Your task: Swap "Instruction" for "Goal" throughout the lines below, leaving everything else as it stands.

Text and item location lines:

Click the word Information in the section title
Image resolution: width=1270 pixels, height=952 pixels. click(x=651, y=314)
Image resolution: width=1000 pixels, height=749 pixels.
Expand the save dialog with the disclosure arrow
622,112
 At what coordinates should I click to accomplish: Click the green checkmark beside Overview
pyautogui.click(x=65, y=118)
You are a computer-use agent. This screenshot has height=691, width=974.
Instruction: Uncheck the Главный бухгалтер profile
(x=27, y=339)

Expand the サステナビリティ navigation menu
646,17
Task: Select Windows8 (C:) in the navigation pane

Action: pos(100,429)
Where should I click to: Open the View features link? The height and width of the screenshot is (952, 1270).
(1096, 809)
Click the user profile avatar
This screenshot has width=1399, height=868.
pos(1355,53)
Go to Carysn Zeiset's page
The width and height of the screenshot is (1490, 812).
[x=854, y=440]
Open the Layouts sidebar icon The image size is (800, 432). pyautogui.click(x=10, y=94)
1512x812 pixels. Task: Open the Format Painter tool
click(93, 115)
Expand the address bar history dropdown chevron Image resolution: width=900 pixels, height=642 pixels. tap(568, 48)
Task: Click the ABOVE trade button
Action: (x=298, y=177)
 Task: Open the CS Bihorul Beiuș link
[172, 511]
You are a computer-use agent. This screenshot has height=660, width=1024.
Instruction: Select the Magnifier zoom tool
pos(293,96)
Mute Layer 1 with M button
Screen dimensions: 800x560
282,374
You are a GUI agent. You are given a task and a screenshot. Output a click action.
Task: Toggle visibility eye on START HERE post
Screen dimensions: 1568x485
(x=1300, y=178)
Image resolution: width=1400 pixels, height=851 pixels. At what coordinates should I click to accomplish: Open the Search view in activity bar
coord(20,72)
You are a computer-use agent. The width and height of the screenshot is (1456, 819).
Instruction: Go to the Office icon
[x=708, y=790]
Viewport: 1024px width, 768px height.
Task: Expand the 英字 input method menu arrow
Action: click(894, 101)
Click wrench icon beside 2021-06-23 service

Exercise result:
Click the word Information in the section title
Image resolution: width=1270 pixels, height=952 pixels. click(x=651, y=314)
Image resolution: width=1000 pixels, height=749 pixels.
Expand the save dialog with the disclosure arrow
622,112
 At what coordinates should I click to accomplish: Click the green checkmark beside Overview
pyautogui.click(x=65, y=118)
You are a computer-use agent. This screenshot has height=691, width=974.
Goal: Uncheck the Главный бухгалтер profile
(x=27, y=339)

Expand the サステナビリティ navigation menu
646,17
Task: Select Windows8 (C:) in the navigation pane

Action: pos(100,429)
Where should I click to: Open the View features link? The height and width of the screenshot is (952, 1270).
(1096, 809)
Click the user profile avatar
This screenshot has width=1399, height=868.
pos(1355,53)
Go to Carysn Zeiset's page
The width and height of the screenshot is (1490, 812).
[x=854, y=440]
Open the Layouts sidebar icon The image size is (800, 432). pyautogui.click(x=10, y=94)
1512x812 pixels. Task: Open the Format Painter tool
click(93, 115)
Expand the address bar history dropdown chevron Image resolution: width=900 pixels, height=642 pixels. tap(568, 48)
Task: Click the ABOVE trade button
Action: (x=298, y=177)
 Task: Open the CS Bihorul Beiuș link
[172, 511]
You are a computer-use agent. This screenshot has height=660, width=1024.
Goal: Select the Magnifier zoom tool
pos(293,96)
Mute Layer 1 with M button
Screen dimensions: 800x560
282,374
You are a GUI agent. You are given a task and a screenshot. Output a click action.
Task: Toggle visibility eye on START HERE post
Screen dimensions: 1568x485
(x=1300, y=178)
Image resolution: width=1400 pixels, height=851 pixels. At what coordinates should I click to accomplish: Open the Search view in activity bar
coord(20,72)
You are a computer-use agent. The width and height of the screenshot is (1456, 819).
Goal: Go to the Office icon
[x=708, y=790]
Viewport: 1024px width, 768px height.
Task: Expand the 英字 input method menu arrow
Action: click(894, 101)
Click wrench icon beside 2021-06-23 service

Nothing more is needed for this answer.